It is, of course, for the glory of the Lord that these attempts to restore the lost and wandering will persist from among those who hear God’s mercy to them. But it is only because the Lord has decisively announced that His glory is to be found among those whose lives have been rescued, among those whose sins have been covered.

This is not, and never has been, a matter of God’s arm’s length remote control. To assist one’s neighbour with “Don’t go that way!” or “That is a dead-end!” or “God never intended you to destroy yourself!” is not a matter of winning an argument. It is merely a matter of living a winsome life, a life within which God allows Himself to extend an extra measure of His mercy.

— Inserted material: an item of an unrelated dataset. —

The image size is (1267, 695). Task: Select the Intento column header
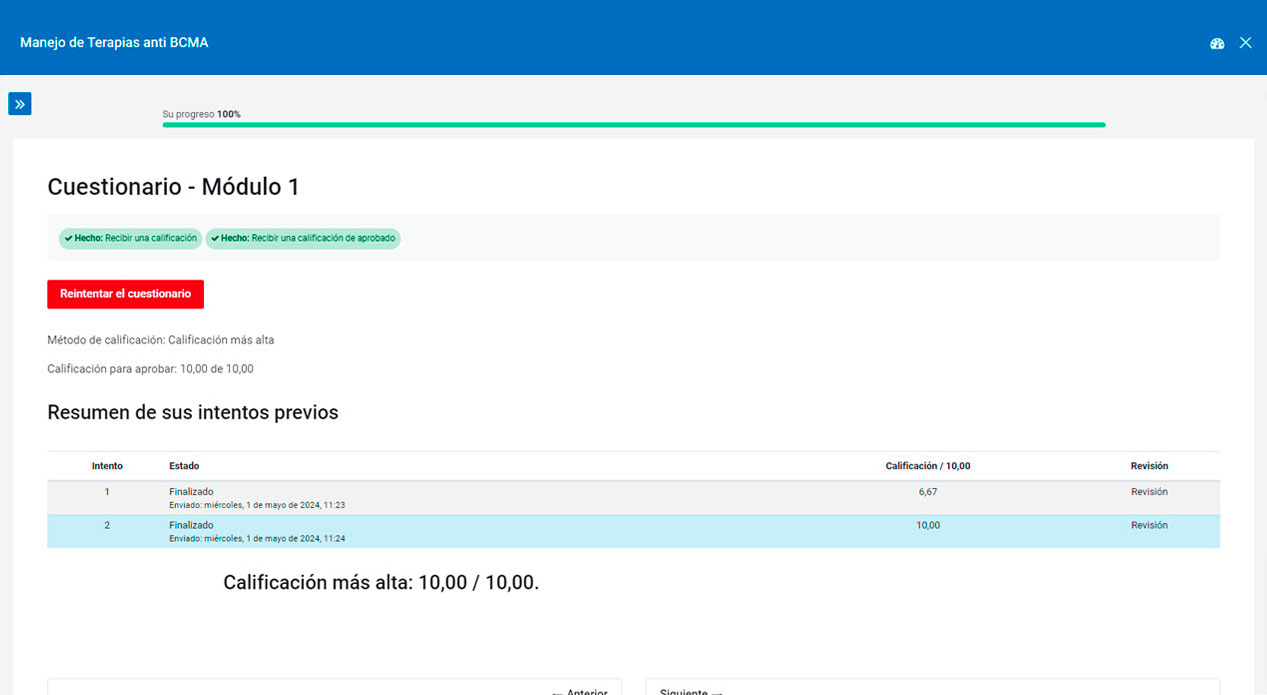[x=107, y=466]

His aim is found in what is now to be proclaimed through all the Earth. James is simply affirming the new covenant that Jeremiah had declared: “this the covenant that I will make with the house of Israel after those days, says the Lord, I will put my law within them, and I will write it on their hearts, and I will be their God, and they shall be my people. No longer shall they teach one another, or say to each other, ‘Know the Lord!’, for they shall all know me, from the least of them to the greatest, says the Lord, for I will forgive their iniquity and remember their sins no more”. (Jeremiah 31:33-34).

It was the announcement of that new covenant which prompted James to write this letter. It is a letter of world-wide significance for all times and all places.